Образ Монаховой необходимо вывести за пределы концепции ре­жиссера, оказавшейся узкой для героини, — и только для нее одной. И тогда в интересной постановке Эдуарда Митницкого прозвучат необхо­димые ей подлинно трагические ноты.

(В овраге // Театр. 1973. №12).

"Игра". Мюзикл по мотивам пьесы А. Сухово-Кобылина "Свадьба Кречинского"

Театр музыкальной комедии. Киев,

июль 1975 г.

Мюзикл А. Колкера и К. Рыжова "Свадьба Кречинского" может быть прочтен по-разному, в зависимости от того, что берется за перво­основу— музыка, богатая по мелодике и в особенности по ритму (не случайно в партитуре такую важную роль играют рефрены), или, услов­но говоря, текст. Если судить по телевизионному варианту спектакля Ленинградского театра музыкальной комедии, именно ритмическое, музыкальное решение подчиняет себе все компоненты постановки В. Воробьева, придает ей цельность и энергию. Создатели "Игры" (так этот спектакль назвали в Киеве) вслушиваются и вдумываются прежде всего в текст, воспринимают работу либреттиста и композитора как бы сквозь призму пьесы А. Сухово-Кобылина, стремясь приблизить мю­зикл к его первоисточнику.
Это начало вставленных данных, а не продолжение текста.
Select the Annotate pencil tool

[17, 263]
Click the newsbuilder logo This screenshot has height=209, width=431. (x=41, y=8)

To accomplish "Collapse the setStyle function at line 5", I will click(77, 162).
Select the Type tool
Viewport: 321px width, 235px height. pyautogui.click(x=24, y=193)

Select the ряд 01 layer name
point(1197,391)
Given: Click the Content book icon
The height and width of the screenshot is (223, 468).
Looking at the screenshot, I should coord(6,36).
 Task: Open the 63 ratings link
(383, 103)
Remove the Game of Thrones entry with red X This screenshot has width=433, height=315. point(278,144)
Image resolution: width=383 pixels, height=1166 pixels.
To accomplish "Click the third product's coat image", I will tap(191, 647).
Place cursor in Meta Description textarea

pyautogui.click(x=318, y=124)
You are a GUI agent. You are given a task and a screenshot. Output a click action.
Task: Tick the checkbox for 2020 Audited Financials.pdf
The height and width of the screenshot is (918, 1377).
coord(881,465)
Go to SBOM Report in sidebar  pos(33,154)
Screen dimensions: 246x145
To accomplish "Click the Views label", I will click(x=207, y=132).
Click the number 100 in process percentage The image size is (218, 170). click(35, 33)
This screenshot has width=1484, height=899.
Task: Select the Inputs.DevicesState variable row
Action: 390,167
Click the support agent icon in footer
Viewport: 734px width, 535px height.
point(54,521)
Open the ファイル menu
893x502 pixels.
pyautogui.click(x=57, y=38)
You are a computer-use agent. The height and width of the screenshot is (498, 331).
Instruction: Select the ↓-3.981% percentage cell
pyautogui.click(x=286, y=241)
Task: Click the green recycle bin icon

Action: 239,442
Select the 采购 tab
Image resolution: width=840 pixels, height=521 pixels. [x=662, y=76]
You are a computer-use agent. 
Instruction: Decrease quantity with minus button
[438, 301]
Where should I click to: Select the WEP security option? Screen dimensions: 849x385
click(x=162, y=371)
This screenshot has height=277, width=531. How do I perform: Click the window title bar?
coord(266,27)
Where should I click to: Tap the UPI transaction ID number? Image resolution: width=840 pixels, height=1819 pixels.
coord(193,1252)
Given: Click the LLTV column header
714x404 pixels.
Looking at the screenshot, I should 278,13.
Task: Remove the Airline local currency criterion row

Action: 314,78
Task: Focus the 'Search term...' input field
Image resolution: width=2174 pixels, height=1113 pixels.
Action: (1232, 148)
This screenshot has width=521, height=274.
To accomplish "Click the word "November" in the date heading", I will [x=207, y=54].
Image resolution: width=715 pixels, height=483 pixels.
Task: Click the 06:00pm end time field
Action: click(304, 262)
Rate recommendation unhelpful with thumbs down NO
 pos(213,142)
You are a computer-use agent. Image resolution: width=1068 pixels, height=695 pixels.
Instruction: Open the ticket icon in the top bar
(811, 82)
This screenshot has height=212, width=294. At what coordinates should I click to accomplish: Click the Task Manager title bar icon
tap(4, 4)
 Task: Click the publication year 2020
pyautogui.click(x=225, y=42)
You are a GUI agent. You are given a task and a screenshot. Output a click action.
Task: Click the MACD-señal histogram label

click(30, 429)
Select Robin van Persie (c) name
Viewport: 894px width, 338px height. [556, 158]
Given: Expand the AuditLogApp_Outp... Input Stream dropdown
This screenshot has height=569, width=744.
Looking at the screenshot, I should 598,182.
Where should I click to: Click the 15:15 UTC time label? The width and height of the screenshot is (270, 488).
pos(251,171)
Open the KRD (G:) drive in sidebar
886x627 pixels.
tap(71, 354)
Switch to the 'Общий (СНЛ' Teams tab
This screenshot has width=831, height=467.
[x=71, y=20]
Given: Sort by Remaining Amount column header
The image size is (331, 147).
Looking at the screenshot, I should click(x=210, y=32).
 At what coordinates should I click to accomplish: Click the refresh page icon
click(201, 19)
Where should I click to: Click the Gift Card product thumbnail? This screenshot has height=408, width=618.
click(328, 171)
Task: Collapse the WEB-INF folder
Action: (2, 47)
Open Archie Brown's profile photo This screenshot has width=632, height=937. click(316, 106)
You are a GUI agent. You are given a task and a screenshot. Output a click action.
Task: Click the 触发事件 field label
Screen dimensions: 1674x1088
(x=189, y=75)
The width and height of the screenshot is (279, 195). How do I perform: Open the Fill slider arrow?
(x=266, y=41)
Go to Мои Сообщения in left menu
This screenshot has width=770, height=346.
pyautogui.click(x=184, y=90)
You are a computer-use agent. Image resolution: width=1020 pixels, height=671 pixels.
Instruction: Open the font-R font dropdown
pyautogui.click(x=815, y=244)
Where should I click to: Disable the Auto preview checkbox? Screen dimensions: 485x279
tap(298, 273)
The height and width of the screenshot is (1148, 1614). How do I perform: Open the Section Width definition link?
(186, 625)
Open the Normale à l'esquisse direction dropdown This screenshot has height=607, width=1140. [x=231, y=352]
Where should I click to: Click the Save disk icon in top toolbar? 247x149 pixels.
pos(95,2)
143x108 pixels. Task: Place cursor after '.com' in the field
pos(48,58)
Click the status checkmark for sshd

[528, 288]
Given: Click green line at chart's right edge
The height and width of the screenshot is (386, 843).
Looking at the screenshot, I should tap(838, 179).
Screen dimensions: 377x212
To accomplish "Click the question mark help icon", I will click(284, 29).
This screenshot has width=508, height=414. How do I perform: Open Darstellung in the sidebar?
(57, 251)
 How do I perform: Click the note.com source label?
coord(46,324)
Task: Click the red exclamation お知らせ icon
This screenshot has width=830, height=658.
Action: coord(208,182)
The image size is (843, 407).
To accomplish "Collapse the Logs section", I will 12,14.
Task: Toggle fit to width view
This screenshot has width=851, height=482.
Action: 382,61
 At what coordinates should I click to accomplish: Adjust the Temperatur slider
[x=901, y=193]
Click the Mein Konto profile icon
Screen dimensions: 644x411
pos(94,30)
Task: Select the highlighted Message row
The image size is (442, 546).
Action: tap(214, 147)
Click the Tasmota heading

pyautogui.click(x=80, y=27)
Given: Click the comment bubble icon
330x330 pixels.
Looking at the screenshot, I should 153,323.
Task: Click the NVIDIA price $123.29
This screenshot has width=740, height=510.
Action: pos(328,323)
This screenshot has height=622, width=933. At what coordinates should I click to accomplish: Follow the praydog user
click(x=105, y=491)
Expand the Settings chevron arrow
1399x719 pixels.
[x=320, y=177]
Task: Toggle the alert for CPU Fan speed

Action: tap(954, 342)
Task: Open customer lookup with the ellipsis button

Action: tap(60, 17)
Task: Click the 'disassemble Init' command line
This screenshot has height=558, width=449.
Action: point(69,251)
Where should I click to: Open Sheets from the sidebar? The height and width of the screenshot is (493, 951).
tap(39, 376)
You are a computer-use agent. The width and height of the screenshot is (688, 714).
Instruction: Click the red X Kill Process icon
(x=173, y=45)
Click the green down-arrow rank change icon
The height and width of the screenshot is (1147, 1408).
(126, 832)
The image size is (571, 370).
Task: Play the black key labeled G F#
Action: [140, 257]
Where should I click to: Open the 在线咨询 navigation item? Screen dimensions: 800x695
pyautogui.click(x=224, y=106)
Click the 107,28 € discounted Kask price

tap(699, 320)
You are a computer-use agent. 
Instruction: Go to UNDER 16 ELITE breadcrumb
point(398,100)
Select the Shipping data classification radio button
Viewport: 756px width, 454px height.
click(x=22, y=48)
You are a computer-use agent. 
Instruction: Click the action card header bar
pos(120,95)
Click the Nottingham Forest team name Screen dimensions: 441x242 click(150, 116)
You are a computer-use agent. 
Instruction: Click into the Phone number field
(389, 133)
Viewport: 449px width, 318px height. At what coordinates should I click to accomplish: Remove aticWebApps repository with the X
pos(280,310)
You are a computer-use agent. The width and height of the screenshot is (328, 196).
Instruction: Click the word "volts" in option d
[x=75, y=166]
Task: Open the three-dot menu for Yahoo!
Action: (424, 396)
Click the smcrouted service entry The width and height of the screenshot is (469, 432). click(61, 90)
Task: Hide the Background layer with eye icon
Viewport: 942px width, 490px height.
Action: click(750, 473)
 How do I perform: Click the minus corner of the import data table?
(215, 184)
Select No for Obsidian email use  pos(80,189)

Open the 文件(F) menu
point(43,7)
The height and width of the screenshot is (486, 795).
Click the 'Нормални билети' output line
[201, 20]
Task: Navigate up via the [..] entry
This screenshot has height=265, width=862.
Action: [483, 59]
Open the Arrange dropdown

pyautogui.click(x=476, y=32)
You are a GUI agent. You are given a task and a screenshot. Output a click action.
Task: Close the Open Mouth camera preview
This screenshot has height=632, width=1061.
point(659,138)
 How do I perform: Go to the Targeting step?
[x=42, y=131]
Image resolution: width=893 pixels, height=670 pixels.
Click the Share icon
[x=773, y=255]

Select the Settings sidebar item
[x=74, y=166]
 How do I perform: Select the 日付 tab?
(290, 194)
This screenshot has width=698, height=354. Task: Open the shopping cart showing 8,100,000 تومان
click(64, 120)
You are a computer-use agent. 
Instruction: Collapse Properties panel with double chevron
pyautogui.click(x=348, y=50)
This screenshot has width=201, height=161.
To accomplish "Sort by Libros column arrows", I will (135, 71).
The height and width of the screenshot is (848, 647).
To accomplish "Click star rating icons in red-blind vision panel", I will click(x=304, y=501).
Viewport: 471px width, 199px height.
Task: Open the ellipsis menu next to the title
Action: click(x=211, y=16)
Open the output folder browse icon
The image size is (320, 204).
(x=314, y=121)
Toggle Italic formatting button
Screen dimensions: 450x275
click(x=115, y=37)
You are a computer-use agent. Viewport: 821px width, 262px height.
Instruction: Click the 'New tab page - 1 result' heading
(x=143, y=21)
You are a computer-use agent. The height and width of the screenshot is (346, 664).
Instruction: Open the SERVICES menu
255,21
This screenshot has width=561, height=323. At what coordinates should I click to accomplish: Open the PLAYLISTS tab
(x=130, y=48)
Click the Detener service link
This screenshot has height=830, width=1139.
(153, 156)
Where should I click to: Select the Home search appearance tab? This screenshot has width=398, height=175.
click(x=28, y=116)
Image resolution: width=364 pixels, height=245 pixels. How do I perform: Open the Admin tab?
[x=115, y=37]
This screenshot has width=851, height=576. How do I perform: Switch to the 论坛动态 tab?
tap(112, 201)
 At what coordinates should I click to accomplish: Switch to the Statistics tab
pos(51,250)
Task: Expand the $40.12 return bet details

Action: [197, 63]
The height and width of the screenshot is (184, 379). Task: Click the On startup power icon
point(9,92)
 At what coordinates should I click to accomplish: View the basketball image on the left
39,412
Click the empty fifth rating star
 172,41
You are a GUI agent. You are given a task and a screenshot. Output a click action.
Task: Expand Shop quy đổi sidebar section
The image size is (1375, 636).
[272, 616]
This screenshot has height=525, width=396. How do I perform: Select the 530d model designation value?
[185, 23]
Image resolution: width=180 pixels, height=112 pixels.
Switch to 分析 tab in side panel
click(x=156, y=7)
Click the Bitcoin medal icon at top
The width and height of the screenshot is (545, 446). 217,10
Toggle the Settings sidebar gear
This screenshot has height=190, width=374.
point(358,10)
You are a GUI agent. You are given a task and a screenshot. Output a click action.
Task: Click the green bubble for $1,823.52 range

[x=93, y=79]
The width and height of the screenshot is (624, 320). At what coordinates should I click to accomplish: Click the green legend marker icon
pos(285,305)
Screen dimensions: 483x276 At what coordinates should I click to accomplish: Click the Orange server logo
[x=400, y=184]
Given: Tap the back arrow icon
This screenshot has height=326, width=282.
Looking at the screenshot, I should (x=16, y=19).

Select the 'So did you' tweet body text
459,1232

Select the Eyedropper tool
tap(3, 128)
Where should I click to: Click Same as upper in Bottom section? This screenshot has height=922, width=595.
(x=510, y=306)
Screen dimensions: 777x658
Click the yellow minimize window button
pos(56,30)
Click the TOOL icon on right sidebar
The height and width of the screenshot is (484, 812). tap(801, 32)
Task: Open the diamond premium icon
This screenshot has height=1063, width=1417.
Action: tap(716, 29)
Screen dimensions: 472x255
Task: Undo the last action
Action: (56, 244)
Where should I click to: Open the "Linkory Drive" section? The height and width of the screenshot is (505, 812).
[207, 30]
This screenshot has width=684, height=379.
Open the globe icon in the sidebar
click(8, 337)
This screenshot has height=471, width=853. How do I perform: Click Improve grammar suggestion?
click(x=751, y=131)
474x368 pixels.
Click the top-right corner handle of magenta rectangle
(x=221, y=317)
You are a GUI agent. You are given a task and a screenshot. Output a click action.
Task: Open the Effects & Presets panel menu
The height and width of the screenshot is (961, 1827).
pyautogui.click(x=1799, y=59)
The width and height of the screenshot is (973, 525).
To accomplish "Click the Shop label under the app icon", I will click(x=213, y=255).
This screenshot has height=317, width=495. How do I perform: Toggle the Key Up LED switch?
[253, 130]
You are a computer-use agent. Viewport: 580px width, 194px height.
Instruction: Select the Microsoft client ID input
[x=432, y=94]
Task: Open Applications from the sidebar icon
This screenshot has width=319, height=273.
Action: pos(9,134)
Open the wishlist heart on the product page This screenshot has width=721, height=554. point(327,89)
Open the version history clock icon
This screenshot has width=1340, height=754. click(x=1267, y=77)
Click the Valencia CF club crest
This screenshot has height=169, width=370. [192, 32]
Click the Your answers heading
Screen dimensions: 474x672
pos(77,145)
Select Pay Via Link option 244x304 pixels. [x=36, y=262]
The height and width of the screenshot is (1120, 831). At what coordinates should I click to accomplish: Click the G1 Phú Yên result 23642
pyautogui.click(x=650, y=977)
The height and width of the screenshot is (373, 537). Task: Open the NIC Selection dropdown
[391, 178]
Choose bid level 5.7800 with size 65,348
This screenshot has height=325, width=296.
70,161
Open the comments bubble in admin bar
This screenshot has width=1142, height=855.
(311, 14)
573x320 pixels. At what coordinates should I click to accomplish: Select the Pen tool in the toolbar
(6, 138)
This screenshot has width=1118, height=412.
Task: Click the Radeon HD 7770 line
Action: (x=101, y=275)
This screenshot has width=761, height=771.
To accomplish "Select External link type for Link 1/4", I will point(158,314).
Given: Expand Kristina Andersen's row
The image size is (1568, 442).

Хотя Колкер и Рыжов несколько увлеклись лирической "ревизией" героя Сухово-Кобылина (правда, самый жанр мюзикла довольно трудно представить себе свободным от лирики), по­становщик киевского спектакля Э. Митницкий по-своему распорядился этой "вольностью". Лирика лирикой, но важно, в конце концов, чему она служит, как осмысливается.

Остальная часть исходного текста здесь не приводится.